Re: [PATCH v2 2/4] cxl/mem: Fix synchronization mechanism for device removal vs ioctl operations

From: Jason Gunthorpe <jgg@nvidia.com>
To: Dan Williams <dan.j.williams@intel.com>
Cc: linux-cxl@vger.kernel.org,
	Linux Kernel Mailing List <linux-kernel@vger.kernel.org>,
	Vishal L Verma <vishal.l.verma@intel.com>,
	"Weiny, Ira" <ira.weiny@intel.com>,
	"Schofield, Alison" <alison.schofield@intel.com>
Subject: Re: [PATCH v2 2/4] cxl/mem: Fix synchronization mechanism for device removal vs ioctl operations
Date: Tue, 30 Mar 2021 16:26:08 -0300	[thread overview]
Message-ID: <20210330192608.GA1430856@nvidia.com> (raw)
In-Reply-To: <CAPcyv4igMvwfZNgi-Uap_QUJi+uocMUD3KZBhXUy56AuHZQtqw@mail.gmail.com>

On Tue, Mar 30, 2021 at 12:00:23PM -0700, Dan Williams wrote:

> > > > IMHO this can't use 'dev->kobj.state_in_sysfs' as the RCU protected data.
> > >
> > > This usage of srcu is functionally equivalent to replacing
> > > srcu_read_lock() with down_read() and the shutdown path with:
> >
> > Sort of, but the rules for load/store under RCU are different than for
> > load/store under a normal barriered lock.
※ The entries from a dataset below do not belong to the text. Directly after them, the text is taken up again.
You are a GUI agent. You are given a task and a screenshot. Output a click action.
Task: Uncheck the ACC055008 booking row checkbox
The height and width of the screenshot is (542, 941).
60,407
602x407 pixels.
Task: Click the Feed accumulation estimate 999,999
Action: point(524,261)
All the data is unstable for
> > instance and minimially needs READ_ONCE.
> 
> The data is unstable under the srcu_read_lock until the end of the
> next rcu grace period, synchronize_rcu() ensures all active
> srcu_read_lock() sections have completed.

No, that isn't how I would phrase it. *any* write side data under RCU
is always unstable by definition in the read side because the write
side can always race with any reader. Thus one should use the RCU
accessors to deal with that data race, and get some acquire/release
semantics when pointer chasing (though this doesn't matter here)

> Unless Paul and I misunderstood each other, this scheme of
> synchronizing object state is also used in kill_dax(), and I put
> that comment there the last time this question was raised. If srcu
> was being used to synchronize the liveness of an rcu object like
> @cxlm or a new ops object then I would expect rcu_dereference +
> rcu_assign_pointer around usages of that object. The liveness of the
> object in this case is handled by kobject reference, or inode
> reference in the case of kill_dax() outside of srcu.

It was probably a mis-understanding as I don't think Paul would say
you should read data in thread A and write to it in B without using
READ_ONCE/WRITE_ONCE or a stronger atomic to manage the data race.

The LWN articles on the "big bad compiler" are informative here. You
don't want the compiler to do a transformation where it loads
state_in_sysfs multiple times and gets different answers. This is what
READ_ONCE is aiming to prevent.

Here is it just a boolean flag, and the flag is only cleared, so risks
are low, but it still isn't a technically correct way to use RCU.

(and yes the kernel is full of examples of not following the memory
model strictly)

> > > cdev_device_del(...);
> > > down_write(...):
> > > up_write(...);
> >
> > The lock would have to enclose the store to state_in_sysfs, otherwise
> > as written it has the same data race problems.
> 
> There's no race above. The rule is that any possible observation of
> ->state_in_sysfs == 1, or rcu_dereference() != NULL, must be
> flushed.

It is not about the flushing.

Jason